My love for Knoxville Tennessee came to life on a canvas brushed with starry nights, barking dogs, and  lazy mountain drives in every season. If I close my eyes, filling my lungs I can still smell the lavender scented fabric softener as I pass through the front door of the small house on Florida avenue. For years I would come to think of Knoxville as my second home, always feeling that the slow paced, sleepy south understood me best. My square foot garden had planted deep roots in the lush green of the backyard where we would sit in the stillness of the early morning hours on the small back stoop wrapped in that warm blue blanket, drinking coffee with my head resting on your shoulder.

The day I found myself outside with my face pressed up against love’s glass you were long gone, it was only then that I took my first step down the dark spiral staircase that led me to begin this journey.

Politely closing the door to any hope that what I have begrudging left behind will stay put, like an unexpected second wind those ghosts from the past find a way to whip all around the scene of a crime I still can’t leave.

I do not like change.  Not the change that comes with goodbye, not the letting go and I ache at the uncertainty of it all.

Some will understand the enormity of what this means for me, many will not. Either way I will not go unscathed.

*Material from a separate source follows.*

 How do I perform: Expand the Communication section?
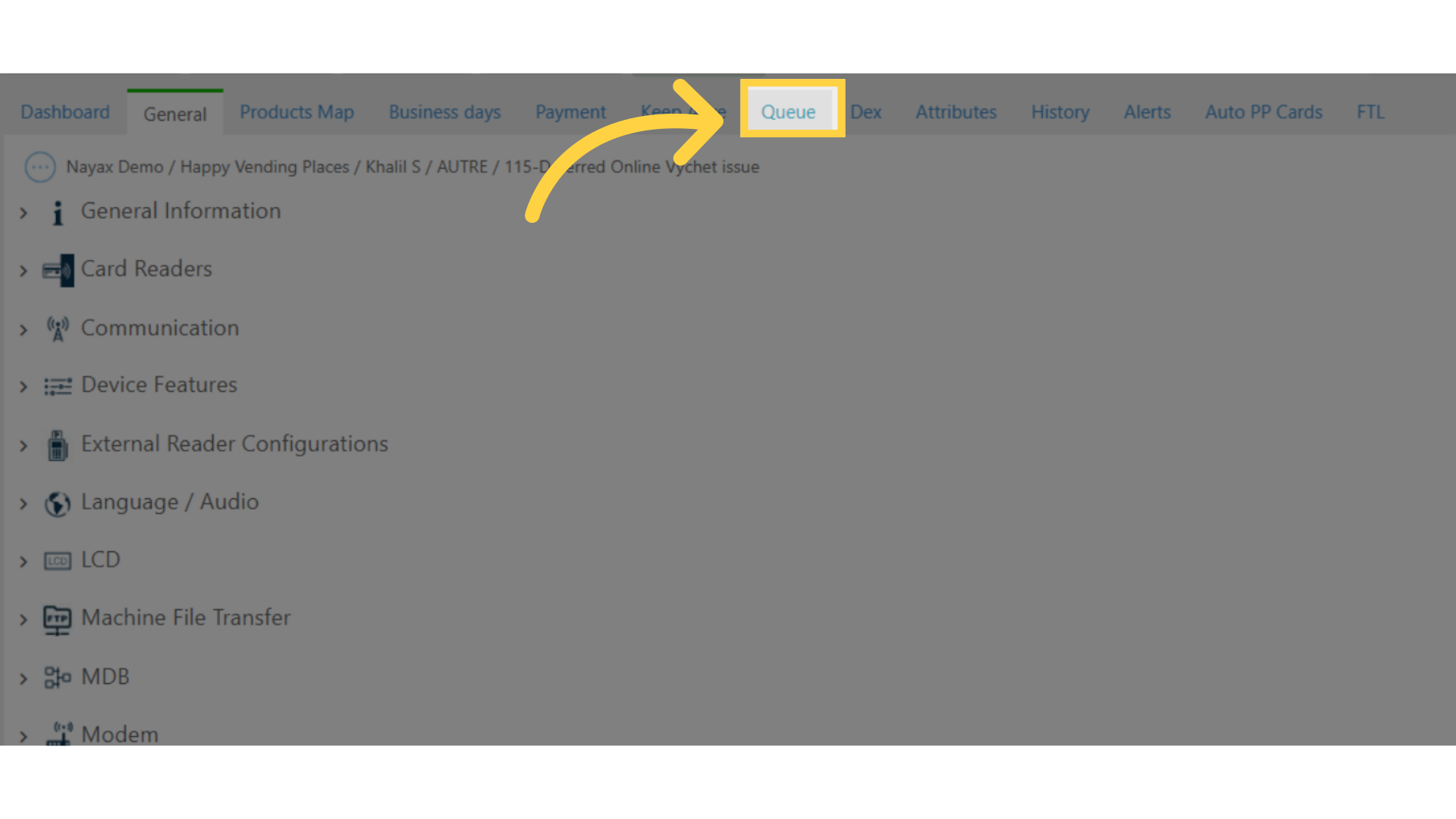(23, 328)
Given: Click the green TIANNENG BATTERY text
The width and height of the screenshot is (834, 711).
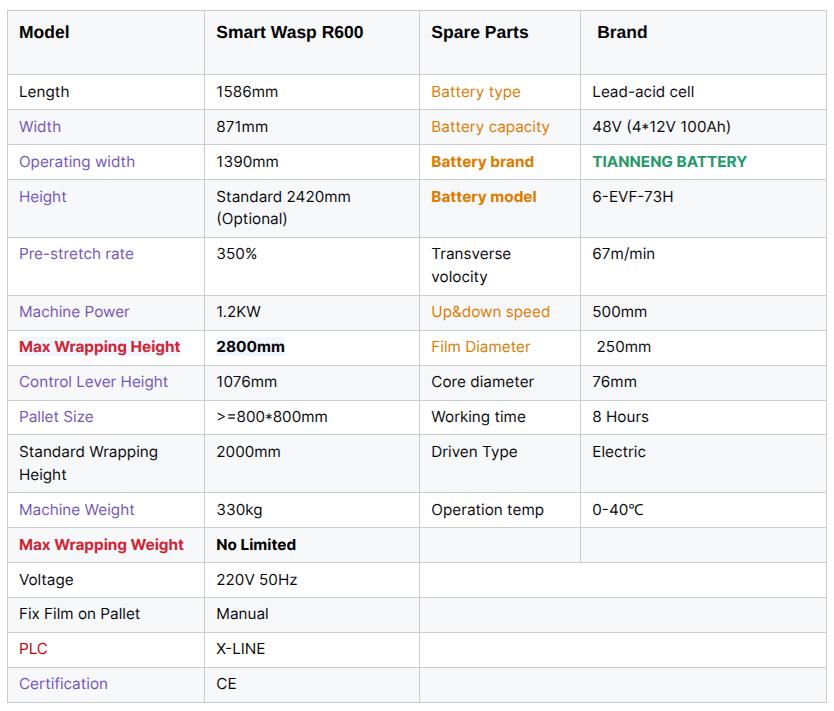Looking at the screenshot, I should coord(670,162).
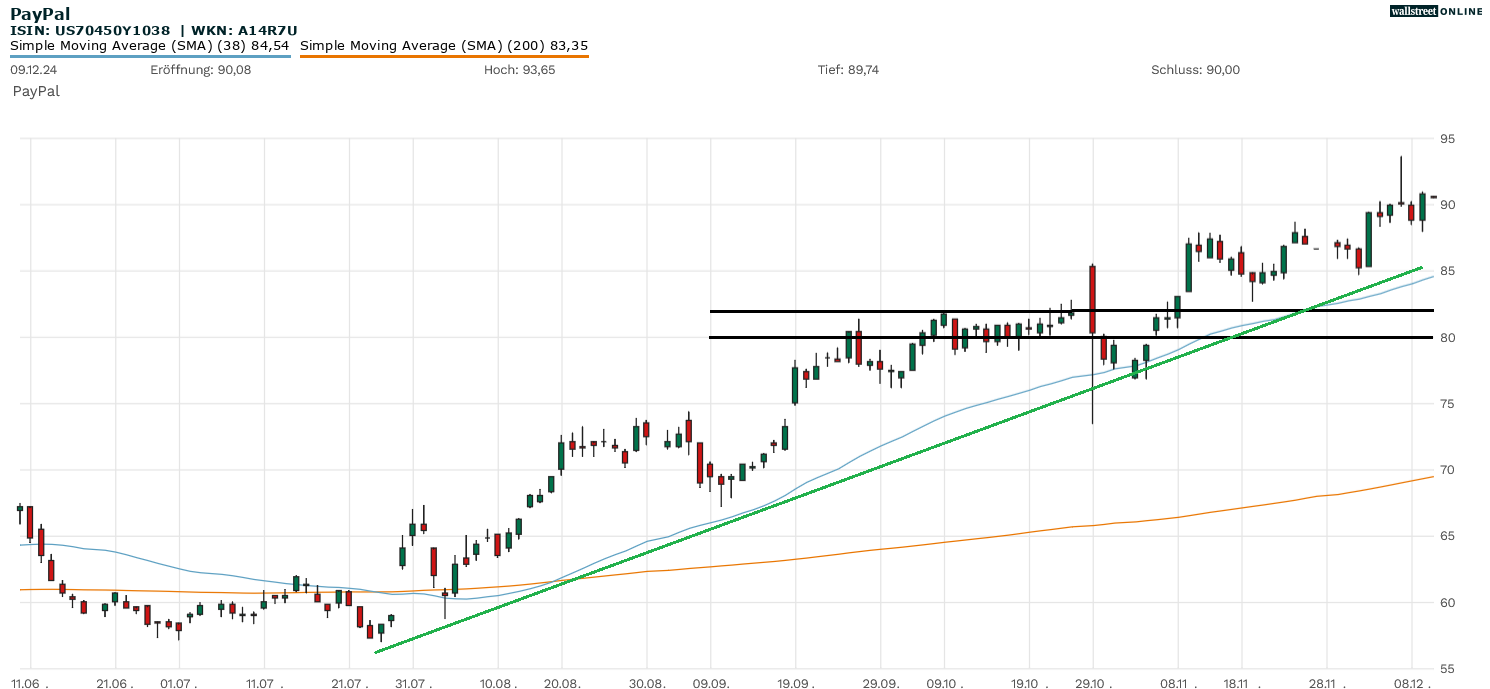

Lindsey’s husband has taken a job to coach at the University of Tennessee. It is just a  matter of time before she moves to Knoxville.

The irony of it all makes me swallow hard, dig my heels in and want to run.

 

 

 

 

 

2 Comments

  1. John S. says:

    I truly believe that you will find a way to turn this ironic development into inspiration. You have already chosen so wisely, so often in recent months, while staring in the face of adversity, challenge and even a set-back or two. This is just another challenge that will make you stronger still. Love You!

  2. Michele Hays says:

    Babe, you will be OK. We’re all just a click away, Lindsay too.